[Extracted records]
···

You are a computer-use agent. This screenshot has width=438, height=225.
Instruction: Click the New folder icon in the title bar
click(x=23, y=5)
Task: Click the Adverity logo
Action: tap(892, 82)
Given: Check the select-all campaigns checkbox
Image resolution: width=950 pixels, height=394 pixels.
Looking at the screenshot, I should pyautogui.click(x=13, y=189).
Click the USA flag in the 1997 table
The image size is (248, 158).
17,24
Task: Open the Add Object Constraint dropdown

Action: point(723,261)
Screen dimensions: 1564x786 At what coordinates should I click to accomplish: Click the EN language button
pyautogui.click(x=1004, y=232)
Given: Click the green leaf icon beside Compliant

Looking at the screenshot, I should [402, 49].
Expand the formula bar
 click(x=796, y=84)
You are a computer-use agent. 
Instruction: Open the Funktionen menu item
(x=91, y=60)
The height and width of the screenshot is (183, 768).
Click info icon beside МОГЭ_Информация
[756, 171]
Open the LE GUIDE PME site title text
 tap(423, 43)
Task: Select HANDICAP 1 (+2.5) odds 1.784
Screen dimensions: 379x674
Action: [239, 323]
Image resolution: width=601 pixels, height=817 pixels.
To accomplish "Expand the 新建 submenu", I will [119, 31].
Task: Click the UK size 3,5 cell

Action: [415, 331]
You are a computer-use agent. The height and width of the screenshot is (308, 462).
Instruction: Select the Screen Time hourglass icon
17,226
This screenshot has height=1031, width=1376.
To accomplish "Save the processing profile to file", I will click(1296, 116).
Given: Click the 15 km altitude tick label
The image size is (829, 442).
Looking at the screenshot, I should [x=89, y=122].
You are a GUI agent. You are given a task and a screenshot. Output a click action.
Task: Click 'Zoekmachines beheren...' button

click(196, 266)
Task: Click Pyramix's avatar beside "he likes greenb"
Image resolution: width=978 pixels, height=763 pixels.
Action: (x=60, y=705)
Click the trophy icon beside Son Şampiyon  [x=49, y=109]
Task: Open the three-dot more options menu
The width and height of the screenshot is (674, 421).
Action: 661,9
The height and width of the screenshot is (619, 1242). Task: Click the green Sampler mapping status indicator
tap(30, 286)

···

• Written request
Give the lines above as a JSON list of strings, one string per line and blank lines omitted, starting with the line that contains "You are a computer-use agent. The" and going on through the line that contains "Click the trophy".

• Worked answer
[
  "You are a computer-use agent. The height and width of the screenshot is (308, 462).",
  "Instruction: Select the Screen Time hourglass icon",
  "17,226",
  "This screenshot has height=1031, width=1376.",
  "To accomplish \"Save the processing profile to file\", I will click(1296, 116).",
  "Given: Click the 15 km altitude tick label",
  "The image size is (829, 442).",
  "Looking at the screenshot, I should [x=89, y=122].",
  "You are a GUI agent. You are given a task and a screenshot. Output a click action.",
  "Task: Click 'Zoekmachines beheren...' button",
  "click(196, 266)",
  "Task: Click Pyramix's avatar beside \"he likes greenb\"",
  "Image resolution: width=978 pixels, height=763 pixels.",
  "Action: (x=60, y=705)",
  "Click the trophy icon beside Son Şampiyon  [x=49, y=109]"
]